■ **What you are asked to do**
The range runs from the line containing "Task: Click Compare to PMS Price" to the last line of the entries. Restate those lines word for word, without the pictures.

======== Task material ========

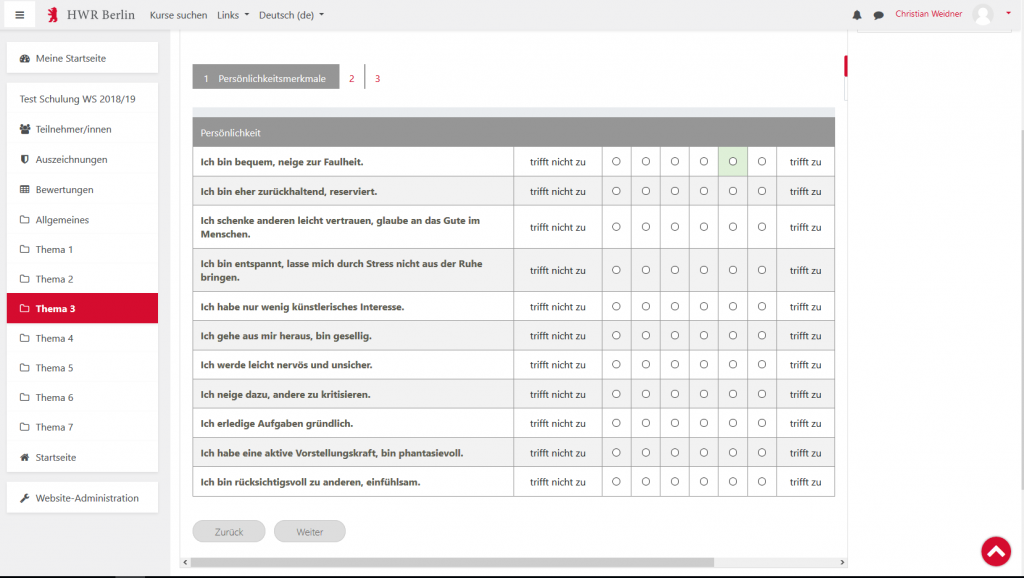Click the red scroll-to-top arrow button

pyautogui.click(x=995, y=551)
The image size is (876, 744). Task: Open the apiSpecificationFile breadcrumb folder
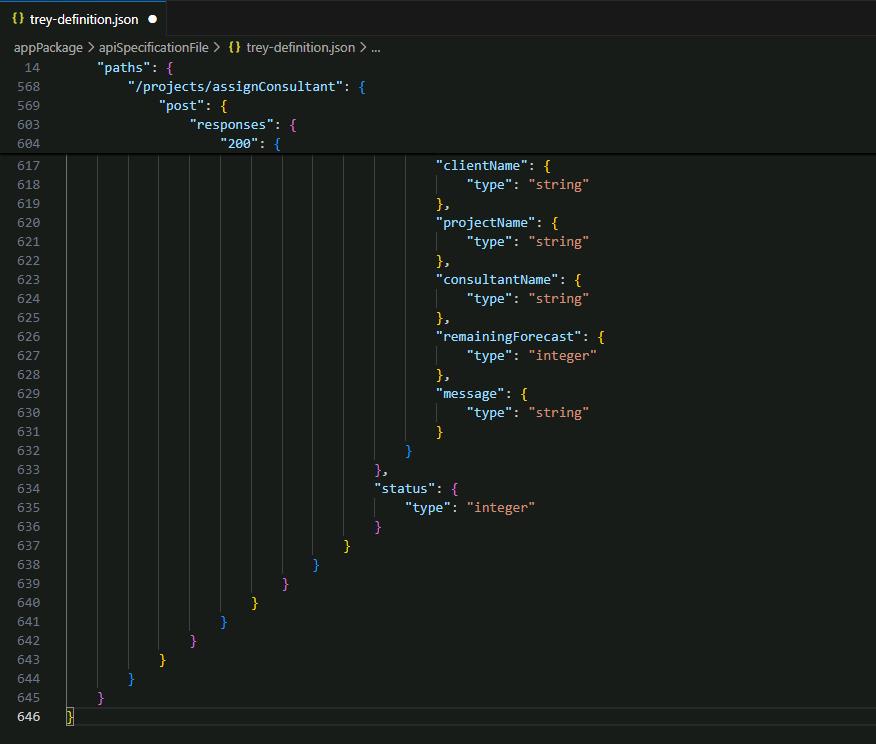(154, 48)

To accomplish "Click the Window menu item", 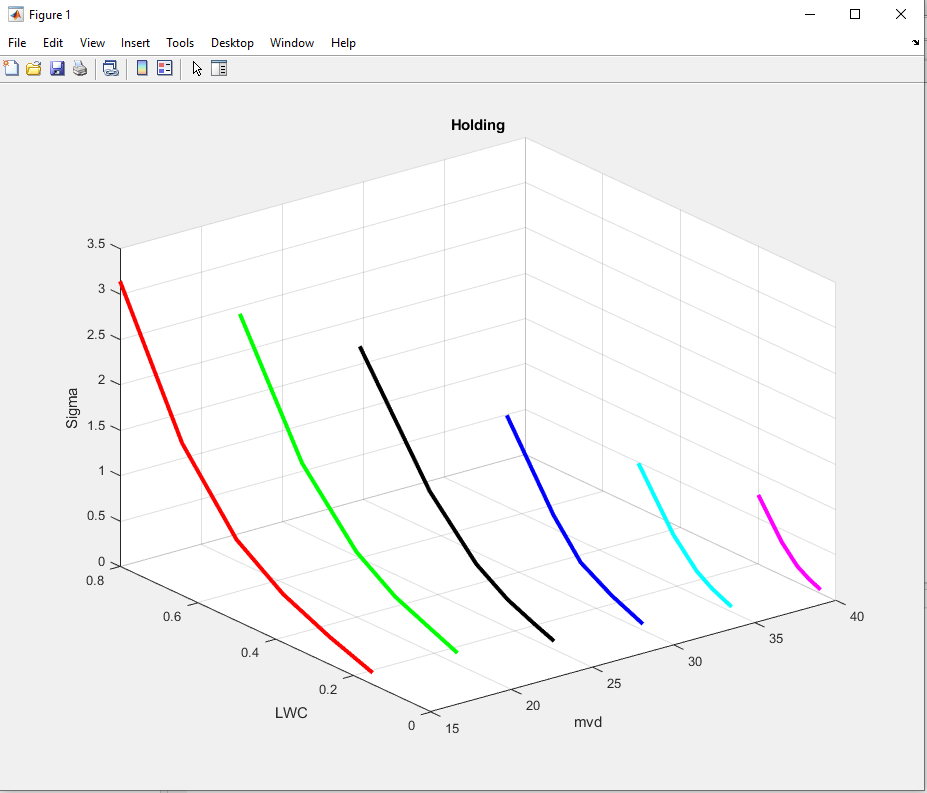I will pyautogui.click(x=292, y=43).
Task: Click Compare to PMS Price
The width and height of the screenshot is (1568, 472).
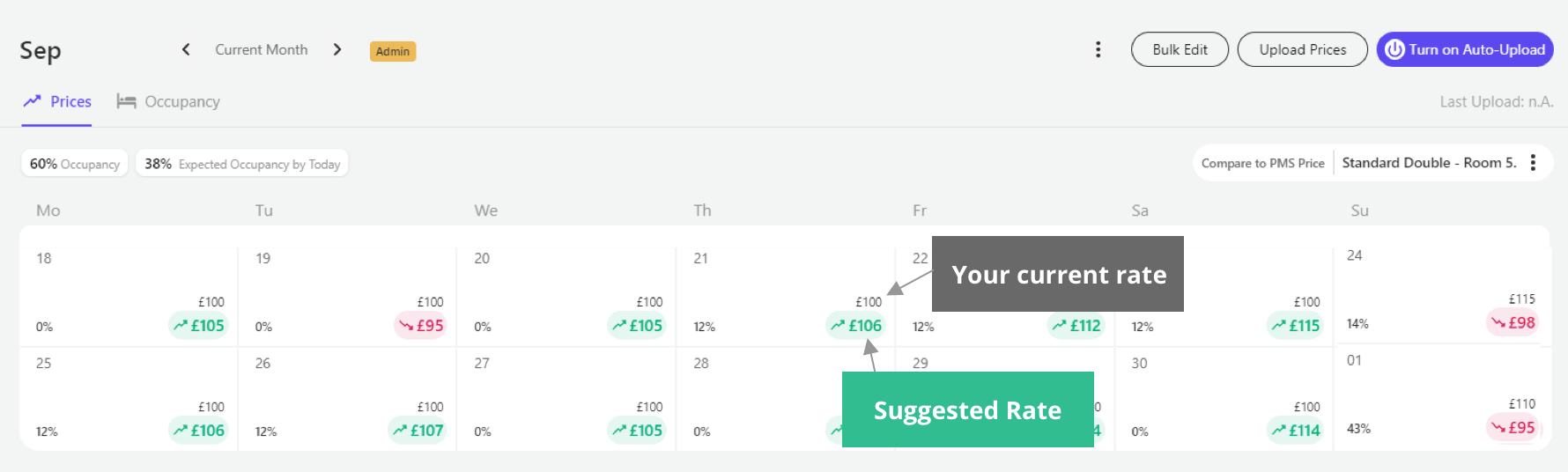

========

■ **Response for this exercise**
Task: Click Compare to PMS Price
The width and height of the screenshot is (1568, 472).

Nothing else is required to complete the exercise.